Acquisitions Key to Growth
With only a few exceptions, the large bank holding companies that managed to increase assets in the past 12 months were those with the profits, capital, and stock market value to buy other institutions. The less profitable and more poorly capitalized companies were forced to seek merger partners or scale down operations.
All told, 14 of the 25 largest bank holding companies shrank in size during the year ended June 30. Citicorp remained the largest banking company, with assets of $217.3 billion, but that was down 4.6% from the year before.
Most of the 11 companies that grew did so at least in part through acquisitions. Bank-America Corp., the No. 2 company, with $113.2 billion in assets, expanded 8.9% during the 12 months, largely through purchases of failed thrifts from the federal government.
The combine-or-shrink trend is even more striking in the pro forma ranking.
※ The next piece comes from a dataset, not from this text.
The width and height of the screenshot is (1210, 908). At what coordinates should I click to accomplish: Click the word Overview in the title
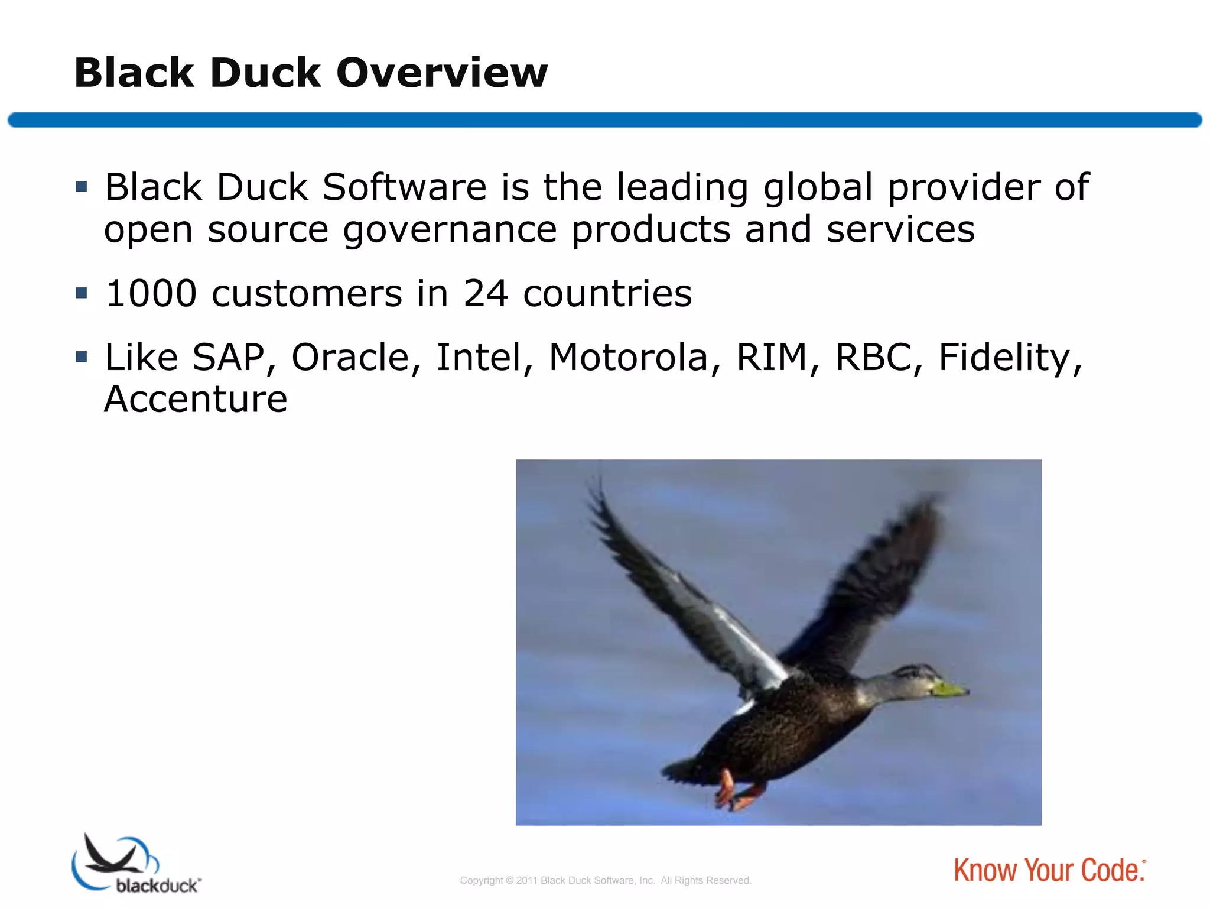(442, 73)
It shows that acquisitions and megamergers are bringing about the kind of wholesale reshuffling of the banking pecking order that pundits have predicted.
Destinies Out of Control
"Capital-strong institutions are forging ahead with the reshaping of the U.S. banking industry," said James J. McDermott Jr., president of Keefe, Bruyette & Woods Inc. "Those institutions that are not in as good shape lack the currency to control their own destinies."
The pro forma ranking highlights the growing muscle of a group of regional banks with rock-solid balance sheets and strong stocks, such as Banc One, Norwest, Wachovia, and NBD. These companies are growing dramatically through interstate acquisitions and are well positioned to take continued advantage of industry consolidation.
Also on the list of big acquirers is Fleet/Norstar, which emerged as a Northeast powerhouse despite red ink in 1990. Fleet bought Bank of New England's failed banks in Connecticut, Massachusetts, and Maine from the federal government in a well-publicized bidding war last winter.
The two most "mega" of the giant mergers in progress - Chemical Banking's combination with Manufacturers Hanover and NCNB's linkup with C&S/Sovran - exemplify the strategy of companies with their own problems seeking strength through partnership with organizations in similar condition.
These two deals will catapult the merged institutions to the No. 2 and 3 spots in banking's ranks.
The partners obviously hope that synergies and cost savings will give the combined institutions the earnings momentum and capital strength to compete with the strongest regionals.
A third group of companies includes those that are stagnating because of weak balance sheets and credit-quality problems. Among those that trimmed assets by 8% or more are Security Pacific, Bank of New York, First Chicago, Bank of Boston, and Mellon.
These companies must wonder whether industry consolidation will pass them by as they struggle to rebuild financial strength. Most of them figure prominently in merger speculation, and several may seek salvation through combination.
Otherwise, they must restore earnings to a point at which they can attract capital and take part in the industry shakeout on favorable terms.
The good news for banking's problem children is that they probably have some time to carry out their turnarounds.
"This consolidation is going to take place for a fairly long period of time," said Lawrence R. Vitale, analyst at Kemper Securities Group Inc., Chicago. "It won't be over by 1995."